He was always particularly drawn to the mystical, including an odd soft spot for theosophy. He had witnessed a Montagnard shaman in Vietnam dip a completely porous basket into the river and raise it into the air. The open-weave basket was full of water, yet didn’t spill a drop.

Juri often said that of all the world religions, Buddhism made the most sense to him (as a pragmatist, though, he’d been shot at by too many Buddhists to believe it was flawless). But without question, the sacred object in he loved most in the world was this statue, which lives in Kansas City. He had five separate photographs of it in the house: Guanyin, the bodhisattva of compassion, who hears the world’s sorrows.

Juris was reader and advisor to many: if you asked for his editorial help (and occasionally even if you didn’t), he was there, taking his red pencil to everything from full-length manuscripts to legal depositions to eulogies—and even, for one godchild, high-school homework assignments. His “clients” included a friend from basic training who’d written a two-volume biography of a Civil War general; his GP, who was writing a collection of essays; his own agent; our landlord; aspiring writers he’d met for an afternoon as a guest critic at a writing workshop; and recently, someone who’d met a friend of his at the dog park and just happened to be writing a memoir. One manuscript weighed in at 770 pages, the longest our local copy shop had ever seen.

“I’m practically running a bakery here,” he wrote to a writer friend who was wondering why Juri hadn’t yet read the manuscript of his friend, whom Juri had never met. “Take a number.”

He didn’t sugarcoat his editorial methods. “Just so you’re forewarned,” he wrote to one of the people waiting in line, “I was never known for my bedside manner. I took very seriously my responsibility not to be a cheerleader and give the writer as cold a reading as I could manage. At the editing stage I’m not at all mystical. I’m more like your friendly, not-so-painless dentist. Where does it hurt? I try to be as practical as possible once the muse gets out of the way. I’m the mechanic at that point, trying to rev up the engine so the author can win his race. But it isn’t tedious at all. Quite the opposite. I know it is working because I get sort of excited and zingy, humming like a cat with a live mouse.” 

No matter how excited and zingy Juri might get (and I don’t think it’s unfair to say he was addicted to the editor’s high), not everyone welcomed his input. “Years ago an author I’d just edited long distance showed up in my big-windowed office and tore all my huge plants out of their pots and left. Didn’t say a word to nobody.” 

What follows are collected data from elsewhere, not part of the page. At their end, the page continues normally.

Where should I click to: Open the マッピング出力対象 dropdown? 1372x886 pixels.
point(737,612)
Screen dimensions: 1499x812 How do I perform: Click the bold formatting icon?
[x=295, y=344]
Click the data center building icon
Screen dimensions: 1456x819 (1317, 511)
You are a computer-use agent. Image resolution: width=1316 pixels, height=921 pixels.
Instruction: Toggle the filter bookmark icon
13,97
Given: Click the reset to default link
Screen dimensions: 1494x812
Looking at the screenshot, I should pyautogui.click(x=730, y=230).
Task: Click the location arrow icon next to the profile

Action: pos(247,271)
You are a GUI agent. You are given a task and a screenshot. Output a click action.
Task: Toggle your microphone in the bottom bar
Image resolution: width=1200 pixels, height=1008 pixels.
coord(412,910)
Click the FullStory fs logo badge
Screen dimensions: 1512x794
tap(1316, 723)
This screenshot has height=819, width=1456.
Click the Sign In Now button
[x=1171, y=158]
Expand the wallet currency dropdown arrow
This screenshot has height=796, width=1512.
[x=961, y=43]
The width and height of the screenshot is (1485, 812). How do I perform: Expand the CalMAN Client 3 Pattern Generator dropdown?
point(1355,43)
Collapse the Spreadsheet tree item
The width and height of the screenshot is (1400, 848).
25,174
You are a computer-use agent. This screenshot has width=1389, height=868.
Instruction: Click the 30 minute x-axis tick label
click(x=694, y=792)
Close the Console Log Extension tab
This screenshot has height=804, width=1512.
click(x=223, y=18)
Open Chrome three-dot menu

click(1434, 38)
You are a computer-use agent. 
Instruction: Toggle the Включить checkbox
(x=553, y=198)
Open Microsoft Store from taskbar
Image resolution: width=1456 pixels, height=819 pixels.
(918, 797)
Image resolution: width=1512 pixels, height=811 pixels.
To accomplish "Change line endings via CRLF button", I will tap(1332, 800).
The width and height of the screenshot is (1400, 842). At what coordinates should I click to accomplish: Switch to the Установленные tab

Juris was an inveterate researcher. He estimated that for his two novels set in Viet Nam, he read over a thousand books. I catalogued over 500 on our shelves alone. I wanted to make sure they stayed together as a collection, and go to public institutions where researchers as passionate as he was would benefit from the years he had put into assembling them.

Today I received an email from a graduate student at William Joiner Institute for the Study of War and its Social Consequences at the University of Massachusetts, Boston, which read in part: “I was born with physical and mental defects as a result of my parents’ exposure to Agent Orange during the Vietnam War. I just wanted you to know that because of your donation of books to the Joiner Center, I was able to incorporate their contents about the impact of the war that harmed everyone involved and indirectly harmed their children like me.”

Juri couldn’t stand to see children endangered. He would have been enraged by the idea of this young person suffering the consequences of Agent Orange exposure (as he had). But he also liked nothing better than helping young people, so I hope he’d be gratified to know that the books he’d amassed to help him understand and write about Viet Nam were already being put to use, helping this student make some sense of the war and its aftermath.

Twenty years ago today, Juris and I snuck off at lunchtime to City Hall and did the deed. There was an inexplicable delay in the waiting room, which was overseen by a somewhat officious bureaucrat in a pink suit. As more time passed without any names being called, one of our witnesses, Dan Simon, started making clearly audible and increasingly snide remarks about civil servants. This proved awkward when the bureaucrat stood up from her desk and transformed into the Justice of the Peace.

The vows themselves were so fast neither of us could remember what was in them. So over the course of our marriage we would make them up as needed, adding the words, “The Pink Lady said….”

Oh, Juris, the Pink Lady never said you could do this.